Tous les livres recèlent d’immenses richesses graphiques, mais compte tenu de mon rôle dans ce projet, je pense honnêtement que L’Ordre du Phénix est probablement le meilleur sur le plan graphique. J’ai pu illustrer le plan en coupe du Ministère de la Magie dans un style légèrement édouardien, un peu comme le plan d’un grand magasin à l’ancienne. J’ai également pu imaginer la tapisserie de l’arbre généalogique des Black dans un faux style médiéval. J’ai pu prêter un intérieur victorien à Ste Mangouste et faire un Pré-au-Lard élisabéthain fantastique. Ce sont toutes sortes de styles, d’époques et de détails sur lesquels j’aime travailler et qui sont tout à fait dans ma zone de confort.

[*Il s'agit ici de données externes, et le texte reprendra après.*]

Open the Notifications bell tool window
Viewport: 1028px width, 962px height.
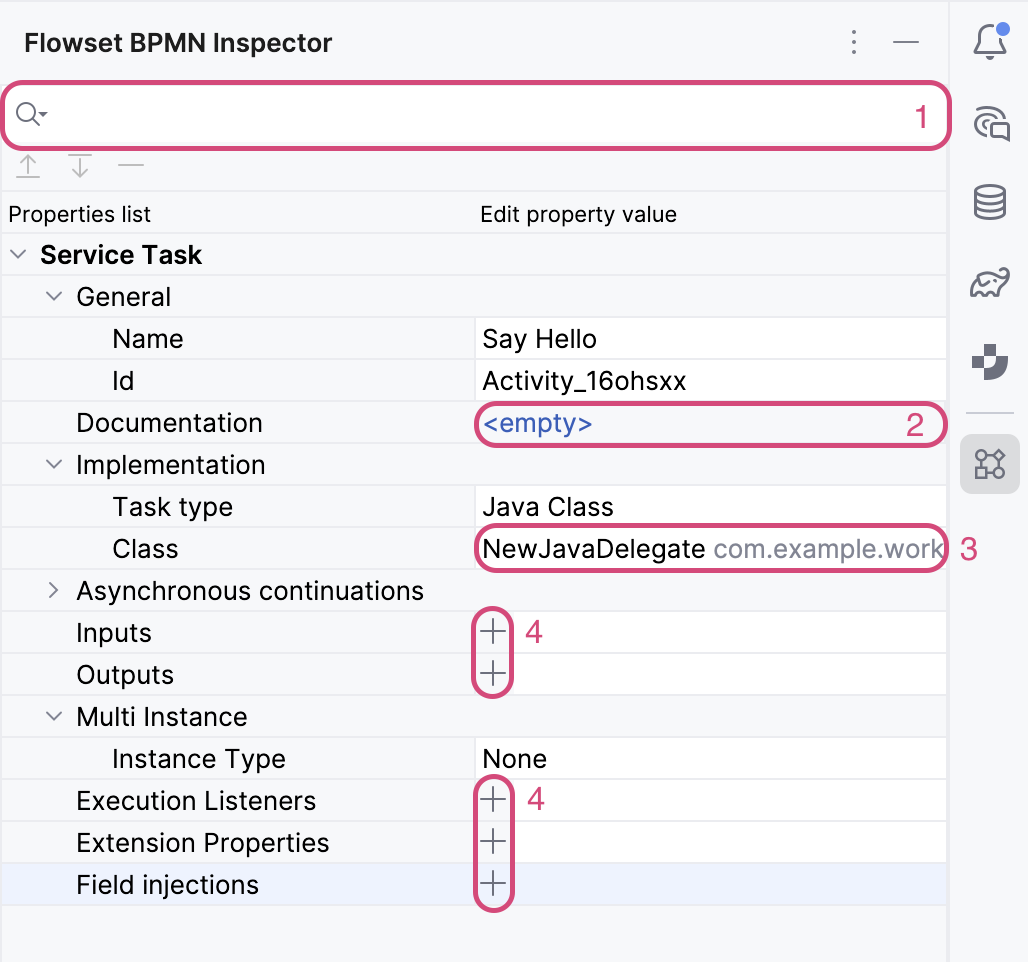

Le plan en coupe du Ministère de la Magie
L'Hôpital Ste Mangouste
La tapisserie de l'Arbre Généalogique des Black
Les boutiques de Pré-au-Lard

Avez-vous eu besoin de lire ce cinquième tome dans son ensemble ? Les autres ? Si oui, dans quelle mesure sa/leur lecture a-t-elle influencé la façon dont vous avez abordé vos illustrations. Si non, comment avez-vous procédé ?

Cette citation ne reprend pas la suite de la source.